→ AIM
Please extract every line of the data, from the start down to the line that contains "[x=137, y=57]", and reproduce those lines unchanged.

── DATA FOR THIS EXERCISE ──

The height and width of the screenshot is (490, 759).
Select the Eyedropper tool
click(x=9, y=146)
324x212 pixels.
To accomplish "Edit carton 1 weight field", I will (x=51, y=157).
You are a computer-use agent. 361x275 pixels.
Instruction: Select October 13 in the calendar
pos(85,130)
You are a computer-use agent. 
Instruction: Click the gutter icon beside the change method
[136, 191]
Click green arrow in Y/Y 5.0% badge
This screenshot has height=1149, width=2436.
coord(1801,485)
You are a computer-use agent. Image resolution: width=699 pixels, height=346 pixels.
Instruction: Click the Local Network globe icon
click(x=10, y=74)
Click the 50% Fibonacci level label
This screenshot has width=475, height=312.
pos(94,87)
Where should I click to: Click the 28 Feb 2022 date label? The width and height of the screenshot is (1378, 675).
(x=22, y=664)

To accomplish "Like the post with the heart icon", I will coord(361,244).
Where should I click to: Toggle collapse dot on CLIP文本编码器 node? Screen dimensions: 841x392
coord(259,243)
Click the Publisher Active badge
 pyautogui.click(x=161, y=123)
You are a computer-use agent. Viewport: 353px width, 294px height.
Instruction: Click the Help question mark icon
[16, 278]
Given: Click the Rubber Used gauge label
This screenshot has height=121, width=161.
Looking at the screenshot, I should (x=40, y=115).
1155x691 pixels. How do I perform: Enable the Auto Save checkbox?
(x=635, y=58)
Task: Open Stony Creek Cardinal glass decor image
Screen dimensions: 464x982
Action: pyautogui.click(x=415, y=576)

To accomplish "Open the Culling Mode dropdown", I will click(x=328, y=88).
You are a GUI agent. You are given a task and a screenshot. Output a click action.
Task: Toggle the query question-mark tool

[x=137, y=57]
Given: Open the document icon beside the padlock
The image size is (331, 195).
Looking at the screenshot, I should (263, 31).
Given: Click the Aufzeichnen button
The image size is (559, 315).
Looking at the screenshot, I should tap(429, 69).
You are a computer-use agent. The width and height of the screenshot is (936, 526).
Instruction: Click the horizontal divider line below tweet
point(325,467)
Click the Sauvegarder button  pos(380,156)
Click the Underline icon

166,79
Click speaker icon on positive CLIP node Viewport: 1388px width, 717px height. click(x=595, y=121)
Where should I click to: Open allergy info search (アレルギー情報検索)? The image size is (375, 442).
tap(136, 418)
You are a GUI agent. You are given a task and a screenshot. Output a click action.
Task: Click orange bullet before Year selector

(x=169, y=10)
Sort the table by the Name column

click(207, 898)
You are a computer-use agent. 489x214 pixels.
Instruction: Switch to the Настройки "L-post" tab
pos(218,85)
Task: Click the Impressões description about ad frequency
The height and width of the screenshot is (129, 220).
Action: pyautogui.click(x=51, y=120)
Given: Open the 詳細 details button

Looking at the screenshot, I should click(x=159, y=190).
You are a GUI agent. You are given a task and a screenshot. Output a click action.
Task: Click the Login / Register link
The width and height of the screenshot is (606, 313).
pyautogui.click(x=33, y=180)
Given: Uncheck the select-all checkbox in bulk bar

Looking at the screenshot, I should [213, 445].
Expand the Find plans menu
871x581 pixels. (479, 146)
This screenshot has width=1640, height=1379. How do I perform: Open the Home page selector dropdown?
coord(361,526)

───

→ CORRECT ANSWER
The height and width of the screenshot is (490, 759).
Select the Eyedropper tool
click(x=9, y=146)
324x212 pixels.
To accomplish "Edit carton 1 weight field", I will (x=51, y=157).
You are a computer-use agent. 361x275 pixels.
Instruction: Select October 13 in the calendar
pos(85,130)
You are a computer-use agent. 
Instruction: Click the gutter icon beside the change method
[136, 191]
Click green arrow in Y/Y 5.0% badge
This screenshot has height=1149, width=2436.
coord(1801,485)
You are a computer-use agent. Image resolution: width=699 pixels, height=346 pixels.
Instruction: Click the Local Network globe icon
click(x=10, y=74)
Click the 50% Fibonacci level label
This screenshot has width=475, height=312.
pos(94,87)
Where should I click to: Click the 28 Feb 2022 date label? The width and height of the screenshot is (1378, 675).
(x=22, y=664)

To accomplish "Like the post with the heart icon", I will coord(361,244).
Where should I click to: Toggle collapse dot on CLIP文本编码器 node? Screen dimensions: 841x392
coord(259,243)
Click the Publisher Active badge
 pyautogui.click(x=161, y=123)
You are a computer-use agent. Viewport: 353px width, 294px height.
Instruction: Click the Help question mark icon
[16, 278]
Given: Click the Rubber Used gauge label
This screenshot has height=121, width=161.
Looking at the screenshot, I should (x=40, y=115).
1155x691 pixels. How do I perform: Enable the Auto Save checkbox?
(x=635, y=58)
Task: Open Stony Creek Cardinal glass decor image
Screen dimensions: 464x982
Action: pyautogui.click(x=415, y=576)

To accomplish "Open the Culling Mode dropdown", I will click(x=328, y=88).
You are a GUI agent. You are given a task and a screenshot. Output a click action.
Task: Toggle the query question-mark tool

[x=137, y=57]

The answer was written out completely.